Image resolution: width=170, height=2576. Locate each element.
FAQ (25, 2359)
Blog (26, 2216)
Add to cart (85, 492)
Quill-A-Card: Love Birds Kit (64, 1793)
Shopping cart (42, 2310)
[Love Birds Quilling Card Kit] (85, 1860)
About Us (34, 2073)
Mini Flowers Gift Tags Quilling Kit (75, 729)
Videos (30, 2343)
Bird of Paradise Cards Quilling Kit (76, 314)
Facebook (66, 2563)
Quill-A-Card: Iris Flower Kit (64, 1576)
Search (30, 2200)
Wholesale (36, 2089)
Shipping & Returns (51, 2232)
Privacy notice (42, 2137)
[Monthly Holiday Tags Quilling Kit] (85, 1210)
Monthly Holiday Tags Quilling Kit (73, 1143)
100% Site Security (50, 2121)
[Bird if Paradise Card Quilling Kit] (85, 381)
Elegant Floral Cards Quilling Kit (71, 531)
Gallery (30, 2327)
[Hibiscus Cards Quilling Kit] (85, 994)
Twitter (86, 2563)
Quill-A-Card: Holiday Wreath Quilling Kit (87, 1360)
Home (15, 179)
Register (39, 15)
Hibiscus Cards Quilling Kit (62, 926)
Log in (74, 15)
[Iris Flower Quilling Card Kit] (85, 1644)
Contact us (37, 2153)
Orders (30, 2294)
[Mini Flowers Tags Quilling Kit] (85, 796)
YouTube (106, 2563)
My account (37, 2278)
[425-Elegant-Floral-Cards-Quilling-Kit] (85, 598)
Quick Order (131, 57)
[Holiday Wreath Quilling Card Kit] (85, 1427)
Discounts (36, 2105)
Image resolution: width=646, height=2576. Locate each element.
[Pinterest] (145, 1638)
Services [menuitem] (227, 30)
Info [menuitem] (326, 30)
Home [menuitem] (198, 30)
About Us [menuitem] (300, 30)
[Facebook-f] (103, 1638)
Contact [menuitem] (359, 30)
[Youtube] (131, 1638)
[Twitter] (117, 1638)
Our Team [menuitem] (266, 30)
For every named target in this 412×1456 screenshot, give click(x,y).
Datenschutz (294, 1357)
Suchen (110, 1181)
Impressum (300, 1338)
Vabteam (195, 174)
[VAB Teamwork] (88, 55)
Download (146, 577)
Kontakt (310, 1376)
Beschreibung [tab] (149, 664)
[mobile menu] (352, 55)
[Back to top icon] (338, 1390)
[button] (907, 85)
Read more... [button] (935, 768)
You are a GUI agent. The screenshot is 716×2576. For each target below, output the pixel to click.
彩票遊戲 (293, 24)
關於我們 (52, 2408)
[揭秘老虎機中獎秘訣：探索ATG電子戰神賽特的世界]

■ **What to work on**: The reply should consist only of the line containing "[425-Elegant-Floral-Cards-Quilling-Kit] (85, 598)" and all lines after it in the listing above, reproduced exactly.

■ **Task result**:
[425-Elegant-Floral-Cards-Quilling-Kit] (85, 598)
Quick Order (131, 57)
[Holiday Wreath Quilling Card Kit] (85, 1427)
Discounts (36, 2105)
Image resolution: width=646, height=2576. Locate each element.
[Pinterest] (145, 1638)
Services [menuitem] (227, 30)
Info [menuitem] (326, 30)
Home [menuitem] (198, 30)
About Us [menuitem] (300, 30)
[Facebook-f] (103, 1638)
Contact [menuitem] (359, 30)
[Youtube] (131, 1638)
[Twitter] (117, 1638)
Our Team [menuitem] (266, 30)
For every named target in this 412×1456 screenshot, give click(x,y).
Datenschutz (294, 1357)
Suchen (110, 1181)
Impressum (300, 1338)
Vabteam (195, 174)
[VAB Teamwork] (88, 55)
Download (146, 577)
Kontakt (310, 1376)
Beschreibung [tab] (149, 664)
[mobile menu] (352, 55)
[Back to top icon] (338, 1390)
[button] (907, 85)
Read more... [button] (935, 768)
You are a GUI agent. The screenshot is 716×2576. For each target below, output the pixel to click.
彩票遊戲 (293, 24)
關於我們 (52, 2408)
[揭秘老虎機中獎秘訣：探索ATG電子戰神賽特的世界]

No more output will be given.